[Stored items]
=== Section Start ===

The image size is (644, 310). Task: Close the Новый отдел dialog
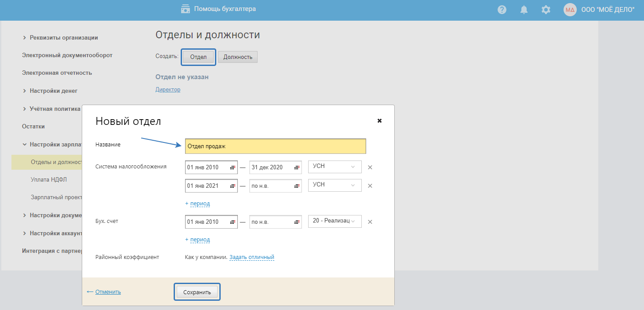pyautogui.click(x=380, y=120)
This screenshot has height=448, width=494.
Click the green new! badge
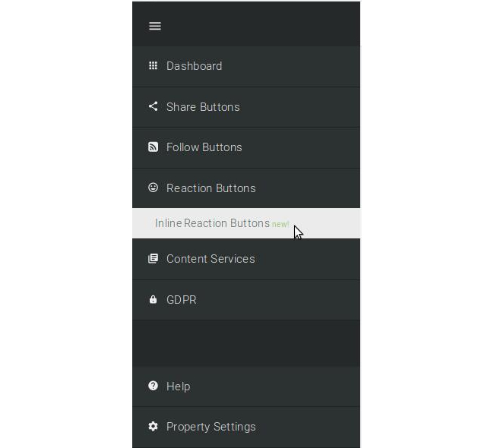pos(280,224)
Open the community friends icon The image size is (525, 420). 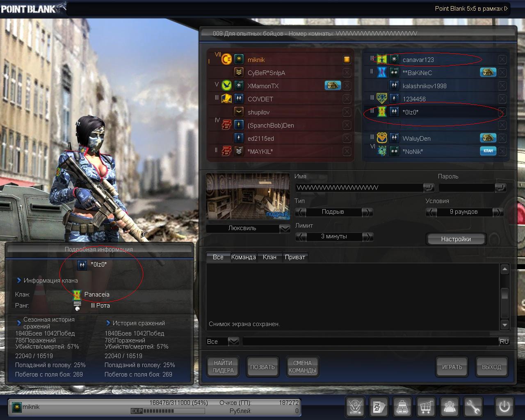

=== Section End ===

### EXERCISE BRIEF
Pictures in the records above are to be left out of an otherwise exact copy.

### YOUR RESPONSE
The image size is (644, 310). Task: Close the Новый отдел dialog
pyautogui.click(x=380, y=120)
This screenshot has height=448, width=494.
Click the green new! badge
pos(280,224)
Open the community friends icon The image size is (525, 420). 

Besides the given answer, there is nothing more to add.